Here is a real life scenario: A local company is experiencing
organizational changes. However, the line of communication is
bypassing frontline supervisors, whose employees seem to know more
about what's going on than they do. The result is a deteriorating
relationship between upper management, frontline supervisors, and
their employees.
This is a symptom of a broken or undeveloped relationship with the
supervisor, coupled with inappropriate communication by upper
management. If not addressed quickly and appropriately, the
organization will experience a continued deterioration of trust. In
this scenario, the best course of action is for the frontline
supervisor to put ego and emotion aside and have an honest
discussion with management about the consequences of this
communication failure.
Most of us have seen it happen. Big changes come quickly, but the
relevant and necessary information that will ease the transition is
nonexistent. Worse, the information that is flowing, is
coming from the wrong people, going to the wrong people, and moving
through all the wrong channels.
The bigger issue is an example of what author Stephen Covey calls
principle-centered leadership. In the case of the
information-withholding senior manager, he or she may have been so
focused on the mounting tasks that, in the name of expediency, he
or she cut out the frontline supervisor.
Such fix-what-is-on-fire thinking promotes going from crisis to
crisis. Even worse, ego may be at stake. If the frontline
supervisor does not have reliable, firsthand information from
senior management, he or she may not want to look out of the loop.
Stonewalling allows the supervisor to save face.

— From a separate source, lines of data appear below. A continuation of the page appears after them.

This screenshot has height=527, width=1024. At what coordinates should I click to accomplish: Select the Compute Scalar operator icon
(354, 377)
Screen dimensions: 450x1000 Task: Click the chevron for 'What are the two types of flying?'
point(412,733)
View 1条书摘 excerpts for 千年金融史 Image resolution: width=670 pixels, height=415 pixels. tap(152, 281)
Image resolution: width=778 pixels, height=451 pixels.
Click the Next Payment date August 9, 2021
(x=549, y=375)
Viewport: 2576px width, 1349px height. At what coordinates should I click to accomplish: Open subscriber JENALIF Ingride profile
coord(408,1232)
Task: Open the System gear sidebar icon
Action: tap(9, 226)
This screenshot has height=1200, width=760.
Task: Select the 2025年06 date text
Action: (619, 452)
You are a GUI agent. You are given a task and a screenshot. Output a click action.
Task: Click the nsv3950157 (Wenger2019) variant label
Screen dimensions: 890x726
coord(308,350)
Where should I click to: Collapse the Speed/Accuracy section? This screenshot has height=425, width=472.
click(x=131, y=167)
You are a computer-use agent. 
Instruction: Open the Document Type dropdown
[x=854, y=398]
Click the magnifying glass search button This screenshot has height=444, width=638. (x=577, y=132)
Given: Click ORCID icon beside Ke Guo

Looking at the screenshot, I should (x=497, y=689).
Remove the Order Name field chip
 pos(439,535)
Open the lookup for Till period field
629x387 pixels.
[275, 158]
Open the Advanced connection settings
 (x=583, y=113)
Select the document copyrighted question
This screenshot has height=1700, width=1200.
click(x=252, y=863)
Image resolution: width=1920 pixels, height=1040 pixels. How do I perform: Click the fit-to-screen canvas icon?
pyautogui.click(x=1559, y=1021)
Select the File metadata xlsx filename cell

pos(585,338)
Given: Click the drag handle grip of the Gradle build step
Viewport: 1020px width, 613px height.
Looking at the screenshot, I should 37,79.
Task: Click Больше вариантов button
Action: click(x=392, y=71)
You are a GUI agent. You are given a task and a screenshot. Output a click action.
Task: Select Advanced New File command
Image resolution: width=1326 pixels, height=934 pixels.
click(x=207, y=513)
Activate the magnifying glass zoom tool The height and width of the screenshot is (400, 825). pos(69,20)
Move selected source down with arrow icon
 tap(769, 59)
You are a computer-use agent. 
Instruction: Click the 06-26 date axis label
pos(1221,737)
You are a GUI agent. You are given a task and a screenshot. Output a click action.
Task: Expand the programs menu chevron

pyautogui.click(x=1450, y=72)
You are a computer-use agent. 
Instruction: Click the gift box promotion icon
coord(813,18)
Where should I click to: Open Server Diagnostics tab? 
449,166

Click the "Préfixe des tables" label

Covey suggests an alternative. He asks managers to risk their egos
and status. He dares them to trust their people enough to share
information, provide templates instead of instructions, and use
real-life problems as teachable moments that can show subordinates
how to make valid, independent judgments. The ability to trust
subordinates to make quality decisions is one factor that
differentiates a principle-centered leader from the traditional
egocentric, hierarchical manager.
Covey readily acknowledges that trust, which requires sharing
information and often acknowledging a lack of information, is a
risky business. Trust recognizes and uses complementary skills
without being afraid someone else will steal your thunder. It
treats employees the way people should be treated and helps them
remain committed.
Principle-centered managers know that long-term consequences can
outweigh the short-term benefits. They trust enough to ask for
feedback from all stakeholders.
Principle-centered managers share values, not just information.
They impart replicable templates for decision making, not
rule-driven, inflexible checklists. They value diversity because
they know information is better analyzed and synthesized from more
than one vantage point. They seek win-win situations. Instead of
hoarding information to gain power, they seek synergy from the
highly talented people they have not been too ego-threatened to
hire. Most important, they never get too busy to forget a
fundamental respect for the people around them. While initial
problem solving may involve more work from the principle-centered
manager, the downstream advantages can produce radical
breakthroughs.
Because they have built up trust, principle-centered managers
likely get more honest information. Staff with problem-solving and
decision-making skills take many problems off the back of the
manager. Problems are handled when they are smaller rather than
having time to grow as they pass up through the chain of command.
Stakeholders feel respected and work with the company during
troubled times. The manager achieves better outcomes and resolves
problems more effectively while gaining a team of advisers,
reducing stress and workload, all for the price of jettisoning ego
and embracing principles that go beyond putting out today's fire.